Sisters in Cinema (2000-03)
The first documentary of its kind. It gives voice to African American women directors and serves to illuminate a history of independent filmmaking that has remained hidden for too long. In the summer of 1997, Welbon produced and directed a segment about her work-in-progress for Split Screen, a program about independent filmmakers produced by John Pierson. The segment highlighted the films of black women directors Eloyce Gist, Zora Neale Hurston, Julie Dash, Darnell Martin and Bridgett Davis. The Split Screen segment was cablecast on Bravo and the Independent Feature Channel.

The Taste of Dirt (2002)
A short narrative film which explores issues of race and class as experienced by 7-year-old African American girls on the school playground.

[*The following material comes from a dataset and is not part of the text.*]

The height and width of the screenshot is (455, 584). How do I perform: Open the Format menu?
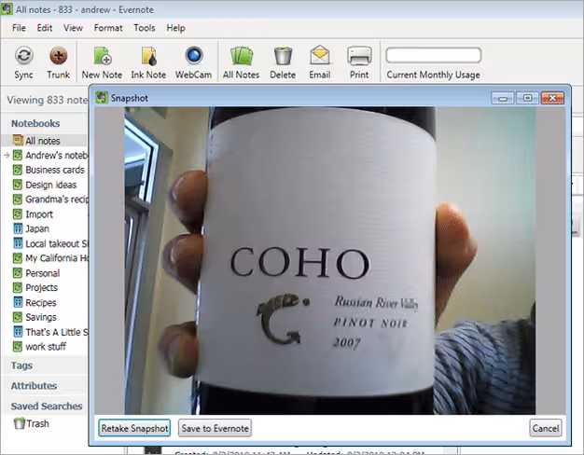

Living with Pride: Ruth Ellis @ 100 (1999)
In 1998 she was awarded grants from the Paul Robeson Fund for Independent Media, the Astraea National Lesbian Action Fund, and the Wexner Center for her film Living with Pride: Ruth Ellis @ 100. Ruth Ellis was born on July 23, 1899 in Springfield, Illinois. The documentary focuses on the life and times of the oldest « out » African American lesbian known and offers a rare opportunity to experience a century of our American history as lived by one inspiring woman. By example, Ruth Ellis shows us what is possible and what can be realized, if one not only lives long and ages well but also lives with pride. Ruth Ellis passed away peacefully, at home in her sleep, on October 5, 2000 at 101. Living With Pride has won seven « Best Documentary » awards, and been screened in over 100 venues around the world.

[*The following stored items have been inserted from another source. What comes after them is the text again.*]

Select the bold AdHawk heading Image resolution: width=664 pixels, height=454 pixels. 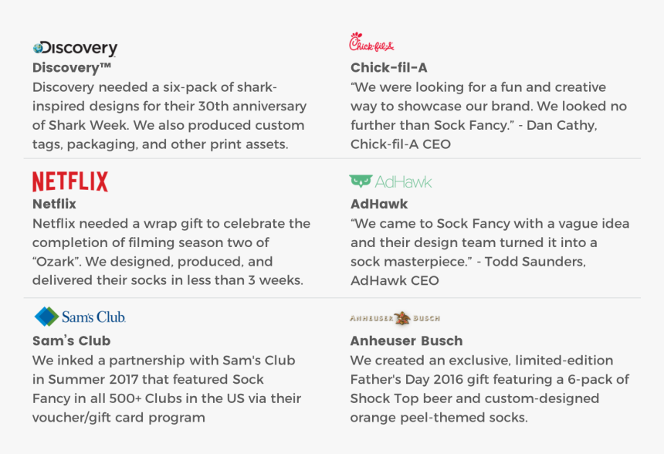pyautogui.click(x=379, y=204)
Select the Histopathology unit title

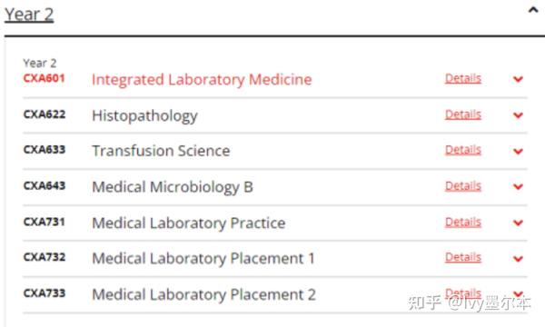pos(144,116)
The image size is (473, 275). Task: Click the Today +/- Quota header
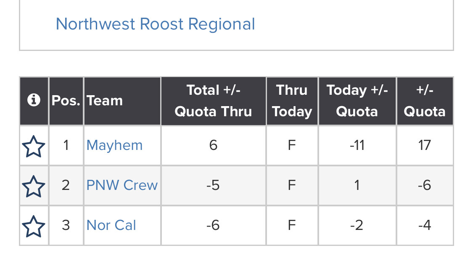[357, 101]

Remembering Wei Yi fang, Remembering Myself… (1995).
Yvonne Welbon was granted P.O.V. finishing funds, a Sidney Poitier Emerging Filmmaker Fellowship and a Center for New Television / NEA-AFI Regional Fellowship for Remembering Wei Yi fang, Remembering Myself… (1995). The award winning documentary is an autobiographical film about her experiences as an African American woman living in Taiwan for six years. The film was broadcast on the national Public Television series P.O.V. in 1996. Remembering Wei Yi fang, Remembering Myself… won a Silver Hugo at Intercom: The Chicago International Film Festival, and was named Best Film/Video on Matters Relating to the Black Experience at the 11th Black International Cinema Festival in Berlin.

Missing Relations (1994)
An autobiographical experimental dramatic documentary which explores loss and denial in an African American family. Missing Relations was screened at the Mill Valley Film Festival, the Atlanta Black Arts Festival, and broadcast on the Chicago based PBS affiliate program Image Union. It was awarded a certificate of merit at the Chicago International Film Festival. Missing Relations was also distinguished as one of the most outstanding MFA thesis projects at the School of the Art Institute of Chicago. Welbon was honored with an MFA Traveling Fellowship for the film in 1994.

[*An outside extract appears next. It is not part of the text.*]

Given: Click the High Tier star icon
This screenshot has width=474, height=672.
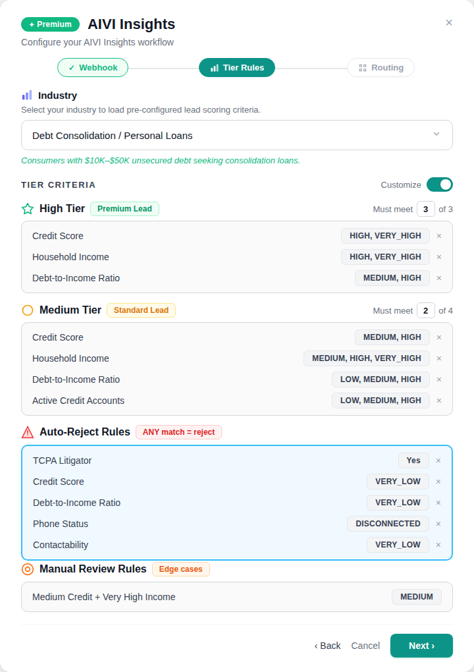Looking at the screenshot, I should click(x=27, y=208).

Sisters in the Life: First Love (1993)
A black lesbian love story which was screened at a myriad of festivals including the San Francisco, Chicago, New York and Hong Kong Gay and Lesbian Film Festivals. The film offers one of the only media portrayals of a young black lesbian coming to terms with her sexuality.

The Cinematic Jazz of Julie Dash (1992-93)
An inspiring interview with the pioneering filmmaker. Julie Dash speaks about her background, training, vision and struggle to bring Daughters of the Dust to the American movie screen. The Cinematic Jazz of Julie Dash has been acquired and added to the collections of numerous university libraries in the United States and abroad.

Monique (1991)
An experimental autobiographical film about her first painful encounter with racism. It was awarded the prize for Best Documentary at the 17th Festival of Illinois Film and Video Artists.